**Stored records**
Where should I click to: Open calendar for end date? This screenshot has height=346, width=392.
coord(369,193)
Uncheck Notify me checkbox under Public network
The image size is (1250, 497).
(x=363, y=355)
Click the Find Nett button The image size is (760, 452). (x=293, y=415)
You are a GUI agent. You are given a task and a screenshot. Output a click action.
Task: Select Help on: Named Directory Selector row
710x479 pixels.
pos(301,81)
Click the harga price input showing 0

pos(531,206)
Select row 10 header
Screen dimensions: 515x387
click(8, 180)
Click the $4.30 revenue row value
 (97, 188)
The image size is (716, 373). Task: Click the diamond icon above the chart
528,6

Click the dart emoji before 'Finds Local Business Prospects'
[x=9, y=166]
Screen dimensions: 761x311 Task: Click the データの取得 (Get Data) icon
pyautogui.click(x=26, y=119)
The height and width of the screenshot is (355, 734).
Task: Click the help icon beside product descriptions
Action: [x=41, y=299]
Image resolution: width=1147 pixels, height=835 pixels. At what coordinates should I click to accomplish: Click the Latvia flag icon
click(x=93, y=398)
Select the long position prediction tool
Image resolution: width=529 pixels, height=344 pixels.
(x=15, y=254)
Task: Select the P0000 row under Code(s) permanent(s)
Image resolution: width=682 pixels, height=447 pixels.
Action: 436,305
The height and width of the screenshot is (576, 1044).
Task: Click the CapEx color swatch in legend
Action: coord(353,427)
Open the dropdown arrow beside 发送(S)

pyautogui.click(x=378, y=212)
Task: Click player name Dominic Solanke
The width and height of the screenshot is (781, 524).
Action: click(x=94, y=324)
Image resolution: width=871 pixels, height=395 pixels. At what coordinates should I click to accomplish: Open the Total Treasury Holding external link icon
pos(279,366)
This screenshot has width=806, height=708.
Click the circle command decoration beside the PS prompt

**Task prompt**
Take every line above that includes the string "under" and return it.

**Solution**
Uncheck Notify me checkbox under Public network
Task: Select the P0000 row under Code(s) permanent(s)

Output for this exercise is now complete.